Figure 8: Support Vector Machine. Instead of restricting to individual genes, support vector machines efficiently try several mathematical combinations of siRNAs to find the line (or plane) that best separates groups of biological samples. SVMs use a training set in which genes known to be related by, for example function, are provided as positive examples and genes known not to be members of that class are negative examples. SVM solves the problem by mapping the image descriptor vectors from feature space into a higher-dimensional ‘feature space’, in which distance is measured using a mathematical function known as a Kernel Function, and the data can then be separated into two classes.


Unsupervised Methods
In unsupervised methods, no target variable is identified as such .Users of unsupervised methods tries to find internal structure or relationships in a data set instead of trying to determine how best to predict a ‘correct answer’. Within unsupervised learning, there are three classes of technique:
feature determination, or determining siRNAs with interesting properties without specifically looking for a particular pattern, such as principal-components analysis, cluster determination, or determining groups of genes or samples with similar patterns of gene expression, such as nearest neighbour clustering, self-organizing maps, k-means clustering and one- and two-dimensional hierarchical clustering and network determination, or determining graphs representing siRNA–siRNA or siRNA–phenotype interactions using Boolean networks (Liang et al., 1998; Wuensche,1998; Szallasi and Liang ,1998; Friedman et al.,1998; Butte and Kohane,1999;Butte and Kohane,2000). This article will focus on the four most common unsupervised techniques of principal-components analysis, hierarchical clustering, selforganizing maps and relevance networks.

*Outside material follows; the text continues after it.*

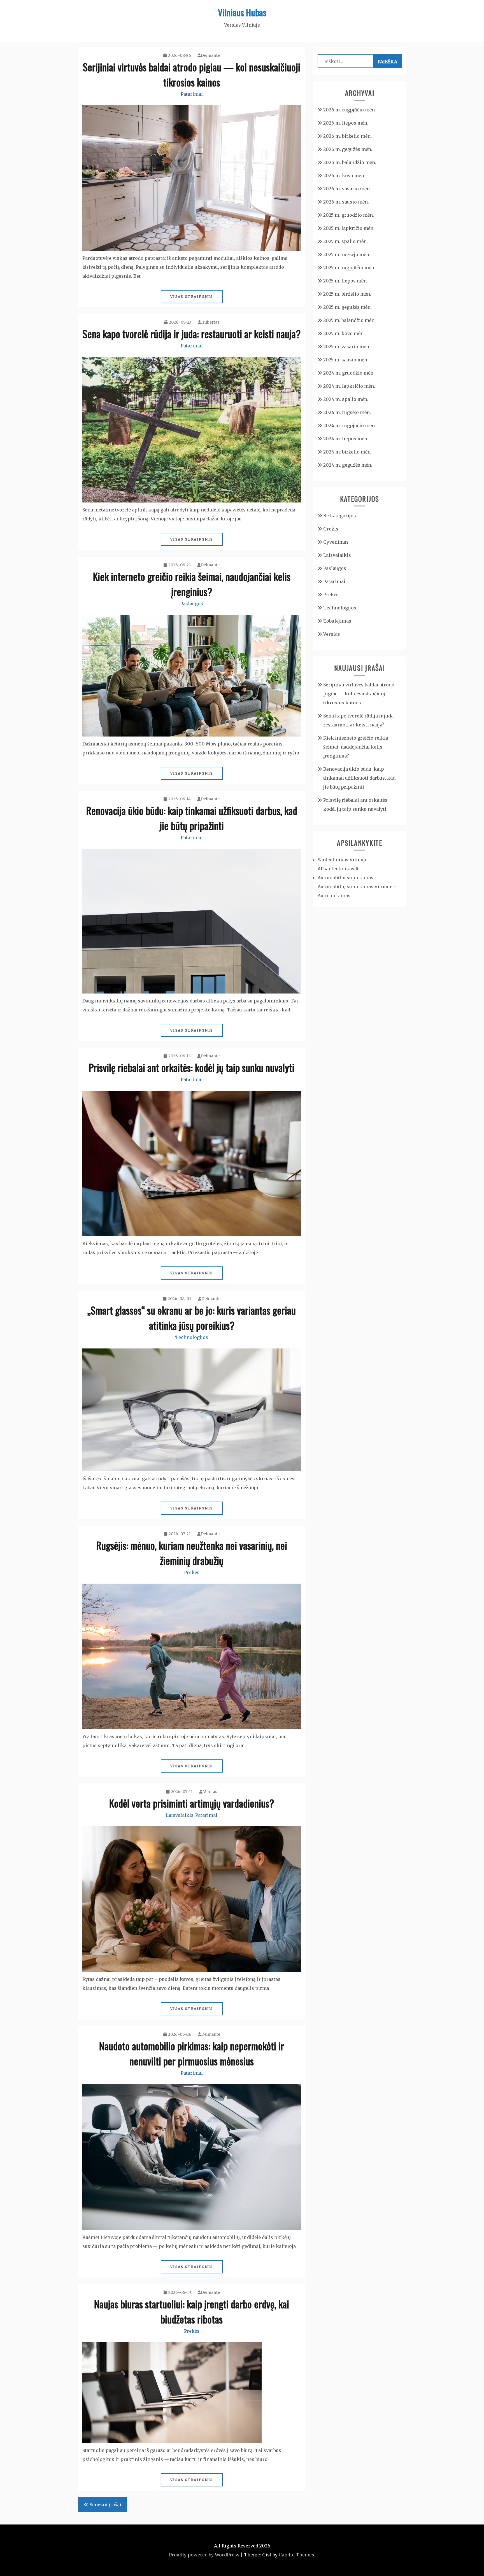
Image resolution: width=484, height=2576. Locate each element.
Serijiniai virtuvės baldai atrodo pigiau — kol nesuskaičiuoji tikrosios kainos (191, 74)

Hierarchical clustering: Hierarchical clustering is a commonly used unsupervised technique that builds clusters of siRNAs with similar patterns based on image descriptors (Box 3). This is done by iteratively grouping together siRNAs that are highly correlated in terms of their image measurements, then continuing the process on the groups themselves. There are various hierarchical clustering algorithms (Sokal and Sneath, 1963) that can be applied to microarray data
analysis. These differ in the manner in which distances are calculated between the growing clusters and the remaining members of the data set, including other clusters. Clustering algorithms include:

Single-linkage clustering. The distance between two clusters, i and j, is calculated as the minimum distance between a member of cluster i and a member of cluster j. Consequently, this technique is also referred to as the minimum, or nearest neighbour, method. This method tends to produce clusters that are ‘loose’ because clusters can be joined if any two members are close together.
In particular, this method often results in ‘chaining’ or the sequential addition of single samples to an existing cluster. This produces trees with many long, single-addition branches representing clusters that have grown by accretion.
Complete-linkage clustering. Complete-linkage clustering is also known as the maximum or furthestneighbour method. The distance between two clusters is calculated as the greatest distance between members of the relevant clusters. Not surprisingly, this method tends to produce very compact clusters of elements and the clusters are often very similar in size.
Average-linkage clustering. The distance between clusters is calculated using average values. There are, in fact, various methods for calculating averages. The most common is the unweighted pair-group method average (UPGMA).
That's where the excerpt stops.